Mosque in Coimbatore, Tamil Nadu, India

The Athar Jamad Mosque (اثار جماعة المسجد; அத்தார் ஜமாத் மஸ்ஜித்), also known as the Athar Jamaath Masjid and colloquially as The Big Mosque, is a mosque located on Oppanakara Street within the Coimbatore district of the state of Tamil Nadu, India. It is one of the oldest and biggest mosques in Coimbatore.

== Architecture ==
A perfume merchant named Athar, who migrated from Tirunelveli, built the structure. It took 44 years to complete, with construction beginning in 1860 and finishing in 1904.

The structure is made of limestone and mortar and polished with egg white. The façade is covered with cusped arches surrounding the open courtyard, where the prayer halls stand. There is a covered wudu pond in the southeastern corner, a small library on the eastern side, and a kitchen for the preparation of nonbu kanji (rice soup) during Ramadan. Hawkers line the entrance with amulets and items of worship.
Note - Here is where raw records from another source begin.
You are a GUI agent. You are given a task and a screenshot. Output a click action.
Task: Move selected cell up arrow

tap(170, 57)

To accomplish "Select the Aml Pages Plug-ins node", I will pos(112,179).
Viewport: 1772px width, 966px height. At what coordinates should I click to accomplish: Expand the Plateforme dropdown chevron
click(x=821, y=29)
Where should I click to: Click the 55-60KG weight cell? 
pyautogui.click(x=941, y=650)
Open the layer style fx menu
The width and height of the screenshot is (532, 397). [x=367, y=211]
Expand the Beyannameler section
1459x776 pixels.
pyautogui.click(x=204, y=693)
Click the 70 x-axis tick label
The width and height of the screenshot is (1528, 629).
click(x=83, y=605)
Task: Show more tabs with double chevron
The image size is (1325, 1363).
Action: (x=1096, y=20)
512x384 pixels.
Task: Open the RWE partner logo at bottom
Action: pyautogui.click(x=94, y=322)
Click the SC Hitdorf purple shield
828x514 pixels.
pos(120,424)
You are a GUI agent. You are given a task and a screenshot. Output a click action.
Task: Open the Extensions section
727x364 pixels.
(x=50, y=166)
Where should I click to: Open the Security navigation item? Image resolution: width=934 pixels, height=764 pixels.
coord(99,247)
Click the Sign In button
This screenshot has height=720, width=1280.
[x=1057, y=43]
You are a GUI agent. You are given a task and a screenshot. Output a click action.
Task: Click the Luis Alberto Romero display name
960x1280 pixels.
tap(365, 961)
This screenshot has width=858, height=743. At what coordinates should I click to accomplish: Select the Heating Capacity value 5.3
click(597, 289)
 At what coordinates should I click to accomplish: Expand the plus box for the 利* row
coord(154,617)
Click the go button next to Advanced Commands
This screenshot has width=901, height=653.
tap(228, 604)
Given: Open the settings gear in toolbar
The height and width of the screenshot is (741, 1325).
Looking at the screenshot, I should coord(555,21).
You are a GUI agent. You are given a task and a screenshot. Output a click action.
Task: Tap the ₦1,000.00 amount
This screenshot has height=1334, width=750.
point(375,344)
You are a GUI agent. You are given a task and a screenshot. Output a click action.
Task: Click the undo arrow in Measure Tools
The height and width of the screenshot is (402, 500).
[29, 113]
According to the Indian National Trust for Art and Cultural Heritage (INTACH), the two minars with domed roofs on the northern and southern sides are 85 ft high. This pair of silver domes stand out in the skyline of the Town Hall area. The mosque can accommodate approximately 2,000 worshippers during Friday prayers.

== Dargah ==
The mosque is built beside the tomb of Pir Jamesha Waliullah, a Sufi Waliullah who died in the 1850s. His tomb, which is now a dargah in the middle of Big Bazaar Street, is on the southern side of the masjid. Visitors are blessed inside the dargah with amulets tied around their necks to ward off evil spirits.

== Following ==
The Jamaat comprises the descendants of the 52 families from Tirunelveli that moved to Coimbatore in 1850. According to Jamaat secretary A.R. Baserdeen, 1,355 members are now alive. The Jamaat's elected executive committee manages the mosque, as well as Jamesha Waliullah dargah on Big Bazaar Street, Jungal Pir dargah on Trichy road, and the Cemetery Masjid beside Coimbatore Junction. The committee also runs three schools in the area which serve 1,200 students.

During Ramadan and Bakrid, crowds flock to the mosque and dargah.

Worshipers at the Hindu Koniamman Temple, parade by the mosque annually. To promote harmony between Muslims and Hindus, in 2020 representatives of the mosque handed 5,000 water bottles to Hindus.